Several of the upbeat reports scale the growth of the industry. For example, Digital TV Research, in its “Global OTT TV & Video Forecasts” envisions that by 2021, such ventures in 100 countries will generate $64.8 billion, up from $4.47 billion in 2010 and $29.4 billion last year. The company predicts that despite impressive growth in Asia, the United States will remain “the dominant territory for online TV and video revenues—rising by $8.2 billion to $22.8 billion between 2015 and 2021.”
DTR’s forecast put strong emphasis on the growth of advertising VOD (that is, ad-supported services). It predicted that by 2020 AVOD revenues globally will amount to $15.4 billion, compared to $14.6 billion for SVOD by that time. The research firm forecasts 383 million SVOD subscriptions by 2021, up from 21 million in 2010 and 163 million at the end of last year.
GROWING PAINS: SPLINTERED MARKETS, REGULATORY HURDLES
Although the SVOD and OTT markets have evolved largely without regulatory restrictions —if you don’t count that “minor” barrier of network neutrality that can affect their carriage relationships—the freedom from policymakers is not assured. (And of course, the net neutrality legal dispute is still in play.)
Anticipating potential growing pains, the newly formed “TV Neutrality Alliance” wants to make sure that online video distributors (OVD), such as the Telletopia Foundation, which created the group, has access to broadcast TV programming under the same rules as multichannel video program distributors (MVPDs, such as cable and direct-satellite operators).
At the same time, the new alliance wants to assure that OVDs with multichannel content but no broadcast station signals—such as Amazon, Netflix, YouTube and others—will not face existing MVPD regulations about retransmission consent and payments.
“Our proposed modification to the MVPD definition is intended to spur innovation for new broadcast-TV OVDs without creating unnecessary regulatory burdens for on-demand and original content OVDs,” said Michael Librizzi, cofounder and CFO of Telletopia.
Like any emerging interest group, the TNA claims that its goal is to unlock “the true potential of Internet-based broadcast” and believes its approach will create “a more open competitive environment.”
These regulatory options add to the complexity and uncertainly of the emerging SVOD/OTT/online video markets. And that’s not all.
“We are entering a new phase in the evolution of OTT video,” said Colin Dixon of nScreen Media, a California research firm. In a late July research note, he identified four signs that the OTT video economy is “splintering,” which he said “threatens to slow or even derail the explosive growth” of recent years.

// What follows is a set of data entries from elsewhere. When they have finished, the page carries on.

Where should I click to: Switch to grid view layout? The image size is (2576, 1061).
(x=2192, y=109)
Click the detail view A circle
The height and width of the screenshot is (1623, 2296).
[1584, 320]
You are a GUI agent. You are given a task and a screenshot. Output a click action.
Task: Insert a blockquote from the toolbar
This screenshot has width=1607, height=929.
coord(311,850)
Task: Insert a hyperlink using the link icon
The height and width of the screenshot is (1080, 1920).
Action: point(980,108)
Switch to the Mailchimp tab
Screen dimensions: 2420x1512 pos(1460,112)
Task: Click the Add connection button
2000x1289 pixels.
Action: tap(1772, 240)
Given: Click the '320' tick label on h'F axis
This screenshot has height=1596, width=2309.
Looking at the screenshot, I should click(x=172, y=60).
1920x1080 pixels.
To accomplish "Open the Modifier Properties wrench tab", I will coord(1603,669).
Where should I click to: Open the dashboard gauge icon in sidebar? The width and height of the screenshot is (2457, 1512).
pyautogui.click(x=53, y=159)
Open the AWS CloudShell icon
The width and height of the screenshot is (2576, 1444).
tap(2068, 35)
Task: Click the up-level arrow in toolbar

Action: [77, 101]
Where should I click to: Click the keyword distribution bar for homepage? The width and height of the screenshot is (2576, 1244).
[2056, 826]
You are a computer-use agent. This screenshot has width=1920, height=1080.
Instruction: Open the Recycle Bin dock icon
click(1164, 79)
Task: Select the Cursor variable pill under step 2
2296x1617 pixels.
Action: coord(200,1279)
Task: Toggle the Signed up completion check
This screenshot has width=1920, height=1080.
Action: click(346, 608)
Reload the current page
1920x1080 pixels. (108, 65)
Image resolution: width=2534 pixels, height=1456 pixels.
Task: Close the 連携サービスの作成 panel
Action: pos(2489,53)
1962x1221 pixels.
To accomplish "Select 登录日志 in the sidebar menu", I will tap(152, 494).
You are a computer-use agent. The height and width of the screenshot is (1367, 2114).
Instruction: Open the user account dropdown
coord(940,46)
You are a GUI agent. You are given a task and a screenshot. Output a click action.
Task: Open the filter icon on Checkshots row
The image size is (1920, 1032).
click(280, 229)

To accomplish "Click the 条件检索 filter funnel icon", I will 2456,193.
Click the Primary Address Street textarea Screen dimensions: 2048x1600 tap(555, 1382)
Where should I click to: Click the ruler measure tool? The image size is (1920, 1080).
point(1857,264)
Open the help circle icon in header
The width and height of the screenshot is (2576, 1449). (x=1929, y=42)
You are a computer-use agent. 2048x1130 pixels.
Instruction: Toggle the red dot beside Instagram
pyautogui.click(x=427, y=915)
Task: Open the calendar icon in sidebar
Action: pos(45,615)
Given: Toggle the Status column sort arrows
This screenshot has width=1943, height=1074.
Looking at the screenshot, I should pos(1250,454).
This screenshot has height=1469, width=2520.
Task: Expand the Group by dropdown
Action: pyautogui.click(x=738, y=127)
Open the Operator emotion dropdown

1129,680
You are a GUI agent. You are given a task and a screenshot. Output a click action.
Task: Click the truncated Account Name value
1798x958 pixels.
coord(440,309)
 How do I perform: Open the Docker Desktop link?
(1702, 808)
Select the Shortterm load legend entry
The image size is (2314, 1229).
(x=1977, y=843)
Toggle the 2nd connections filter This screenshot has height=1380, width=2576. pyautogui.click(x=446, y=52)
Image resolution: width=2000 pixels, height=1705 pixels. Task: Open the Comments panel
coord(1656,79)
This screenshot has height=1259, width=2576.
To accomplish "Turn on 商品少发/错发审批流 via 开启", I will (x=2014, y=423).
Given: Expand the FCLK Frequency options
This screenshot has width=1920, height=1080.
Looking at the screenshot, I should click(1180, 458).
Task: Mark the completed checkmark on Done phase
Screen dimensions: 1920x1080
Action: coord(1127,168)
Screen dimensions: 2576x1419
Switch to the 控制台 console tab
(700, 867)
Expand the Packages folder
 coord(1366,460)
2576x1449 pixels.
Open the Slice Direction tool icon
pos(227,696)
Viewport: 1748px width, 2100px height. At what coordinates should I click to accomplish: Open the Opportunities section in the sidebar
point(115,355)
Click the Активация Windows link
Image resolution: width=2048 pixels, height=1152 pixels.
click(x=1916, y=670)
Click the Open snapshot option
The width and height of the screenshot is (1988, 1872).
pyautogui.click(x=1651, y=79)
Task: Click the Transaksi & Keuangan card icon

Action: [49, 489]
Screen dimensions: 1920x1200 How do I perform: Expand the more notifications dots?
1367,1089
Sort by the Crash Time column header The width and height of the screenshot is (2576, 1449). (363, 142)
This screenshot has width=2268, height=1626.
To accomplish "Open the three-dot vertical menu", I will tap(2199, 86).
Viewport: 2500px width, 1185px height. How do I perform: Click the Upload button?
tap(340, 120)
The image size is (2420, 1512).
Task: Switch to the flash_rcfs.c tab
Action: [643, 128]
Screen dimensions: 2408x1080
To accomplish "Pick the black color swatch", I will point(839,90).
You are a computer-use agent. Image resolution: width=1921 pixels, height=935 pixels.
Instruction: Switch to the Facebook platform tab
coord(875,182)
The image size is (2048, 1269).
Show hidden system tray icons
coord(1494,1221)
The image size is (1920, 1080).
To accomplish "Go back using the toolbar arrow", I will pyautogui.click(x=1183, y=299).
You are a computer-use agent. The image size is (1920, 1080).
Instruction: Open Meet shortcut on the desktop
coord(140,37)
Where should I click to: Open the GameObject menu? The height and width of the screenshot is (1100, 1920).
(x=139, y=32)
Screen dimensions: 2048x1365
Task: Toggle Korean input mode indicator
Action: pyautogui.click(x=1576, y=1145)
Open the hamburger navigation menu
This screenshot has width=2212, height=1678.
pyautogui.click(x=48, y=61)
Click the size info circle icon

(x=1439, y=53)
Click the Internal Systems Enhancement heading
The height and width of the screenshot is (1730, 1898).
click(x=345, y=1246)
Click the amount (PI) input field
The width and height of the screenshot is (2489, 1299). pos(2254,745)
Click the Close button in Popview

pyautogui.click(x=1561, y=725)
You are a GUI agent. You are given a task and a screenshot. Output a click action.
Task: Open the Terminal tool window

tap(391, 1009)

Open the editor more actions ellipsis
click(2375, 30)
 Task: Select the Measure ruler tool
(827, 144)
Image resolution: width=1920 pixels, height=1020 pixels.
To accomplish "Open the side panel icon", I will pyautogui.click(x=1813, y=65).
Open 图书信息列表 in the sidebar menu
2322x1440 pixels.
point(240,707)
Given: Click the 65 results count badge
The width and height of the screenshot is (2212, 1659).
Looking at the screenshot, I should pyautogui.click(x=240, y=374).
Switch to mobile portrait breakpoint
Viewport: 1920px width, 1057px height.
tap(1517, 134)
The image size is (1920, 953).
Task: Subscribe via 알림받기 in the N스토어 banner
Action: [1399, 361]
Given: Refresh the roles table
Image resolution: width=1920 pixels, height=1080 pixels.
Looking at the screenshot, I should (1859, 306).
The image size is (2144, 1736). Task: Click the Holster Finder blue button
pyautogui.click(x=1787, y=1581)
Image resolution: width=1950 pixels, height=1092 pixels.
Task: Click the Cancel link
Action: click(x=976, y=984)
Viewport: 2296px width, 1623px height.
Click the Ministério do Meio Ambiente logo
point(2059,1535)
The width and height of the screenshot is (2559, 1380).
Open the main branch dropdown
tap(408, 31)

Dixon cited “Content Disaggregation,” such as the CW TV network’s broken relationship with Hulu so that it can distribute its hit shows exclusively through its own OTT platform and its library titles through Netflix, plus “proprietary ecosystems.” He argued that “app proliferation” is a “mess” for consumers, since they have to accumulate “more and more apps on their devices” in order to watch shows from different sources. And he believes that “lack of data standards” threatens the “lifeblood of the video business.”
“There are no universally accepted standards in any of these areas for the gathering, format, storage or interchange of the data,” Dixon said. “It is hoarded to gain competitive advantage, put into proprietary formats to gain financial advantage, and selectively mined to gain a marketing advantage.
“In the long-run, this splintering of the industry can only have one result,” Dixon continued. “It creates a nightmare for consumers as they try and figure out when and where the content they want can be found. And we all know what happens when things get complicated for consumers. They sit on their hands.”